- Born: Gerardo Vera Perales 10 March 1947 Miraflores de la Sierra, Madrid, Spain
- Died: 20 September 2020 (aged 73) Miraflores de la Sierra, Madrid, Spain
- Occupations: Set designer; opera director; actor; film director; theatre director;

= Gerardo Vera =

Spanish film director

Gerardo Vera Perales (10 March 1947 – 20 September 2020) was a Spanish costume and set designer, opera director, actor, and film and theatre director.

== Life ==
Vera was born in Miraflores de la Sierra on 10 March 1947. He studied English language and literature in the Universidad Complutense de Madrid, and theatre in the University of Exeter.

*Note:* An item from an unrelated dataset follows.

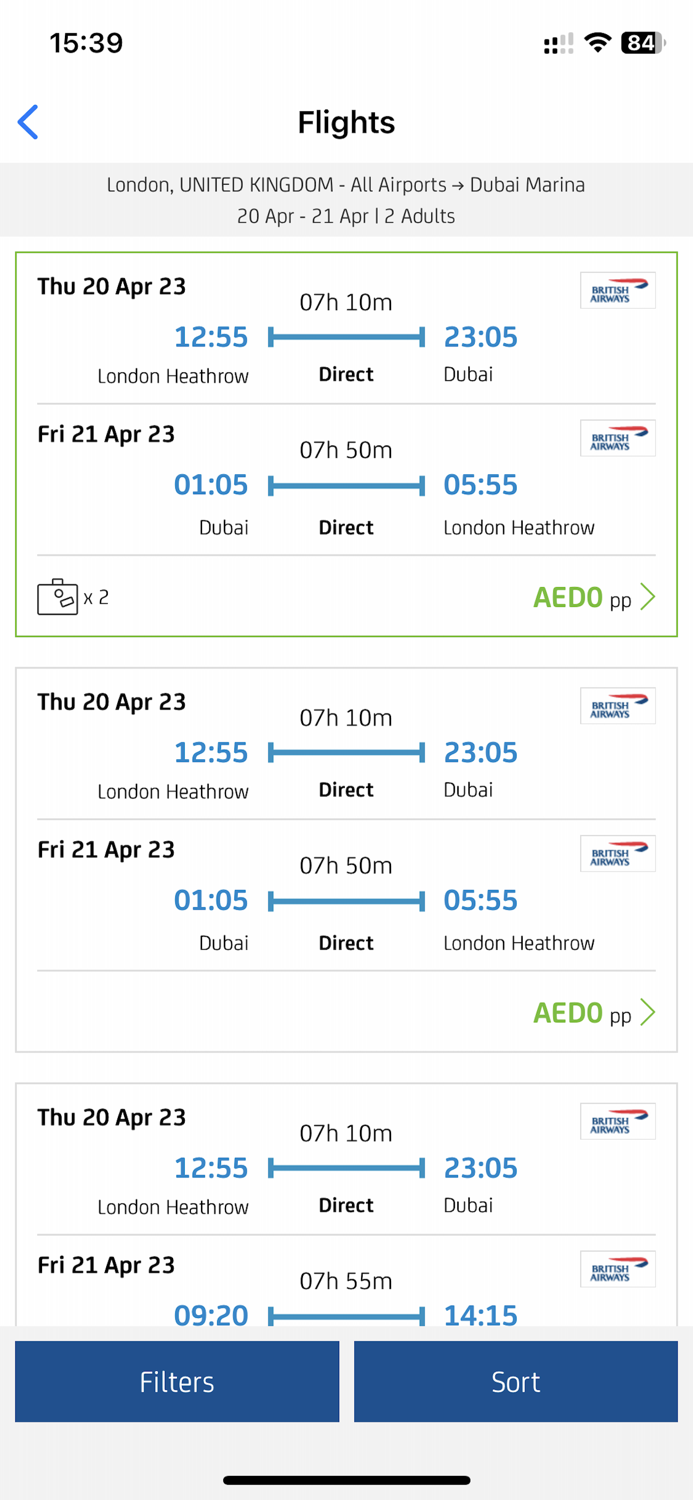
Task: Click the British Airways logo on the second flight card
Action: click(617, 706)
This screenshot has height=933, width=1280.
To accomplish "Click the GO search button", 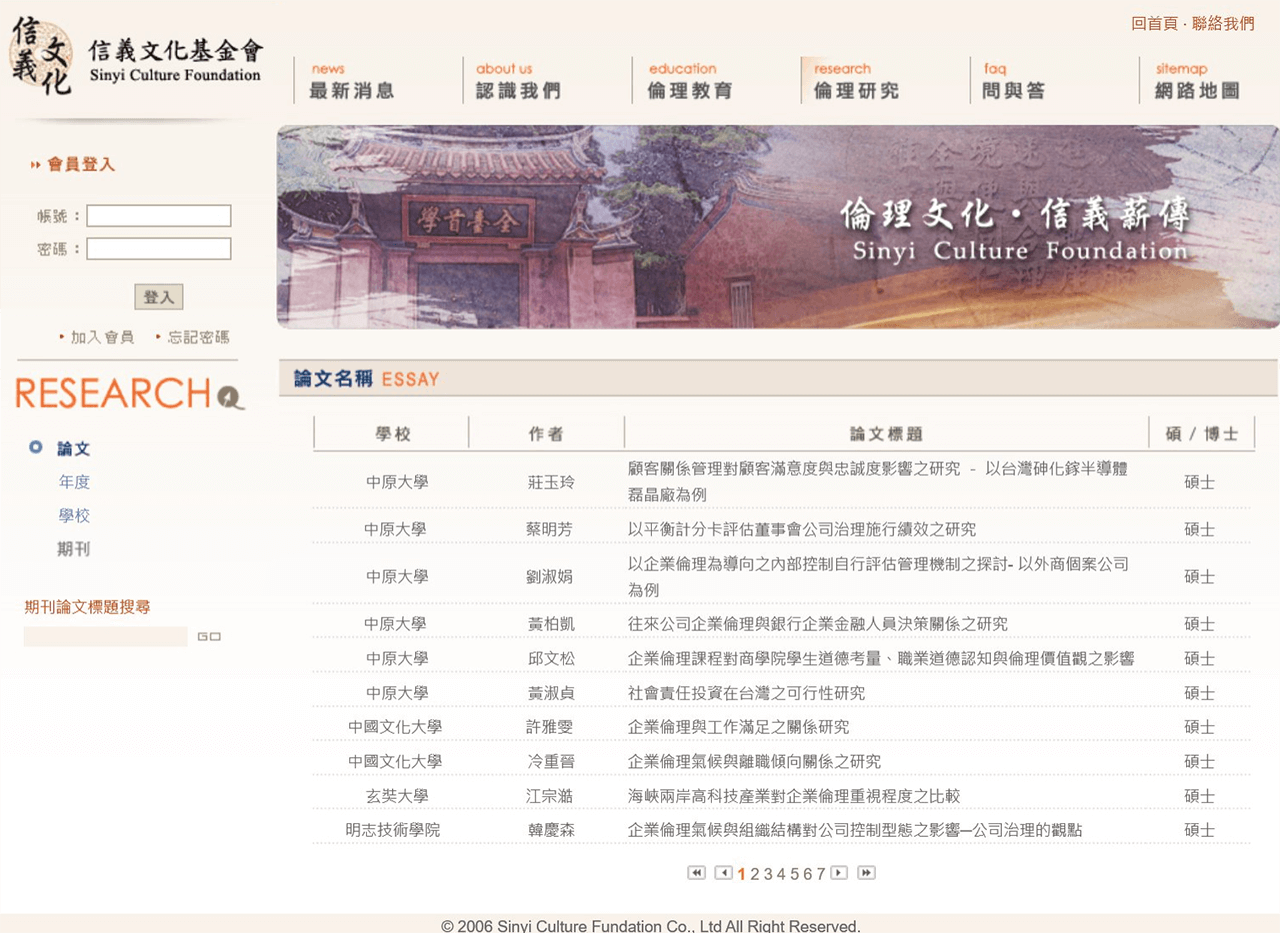I will [209, 637].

He was the director of the Centro Dramático Nacional (national theatre of Spain) from June 2004 to December 2011.

He directed these films:
- La otra historia de Rosendo Juárez (1990)
- Una mujer bajo la lluvia (1992)
- La Celestina (1994)
- Second Skin (2000)
- Deseo (2003)

His staging of the play Divinas Palabras, by Ramón María del Valle-Inclán, was performed at the Lincoln Center Festival 2007, in New York.

He won a Goya Award for Costume Design in 1986 for the film El amor brujo, by Carlos Saura, and a Goya Award for Best Art Direction for The Girl of Your Dreams, directed by Fernando Trueba. In 1988, he was awarded the Spanish National Theater Prize.

Vera died from COVID-19 on 20 September 2020, at the age of 73 during the COVID-19 pandemic in Spain.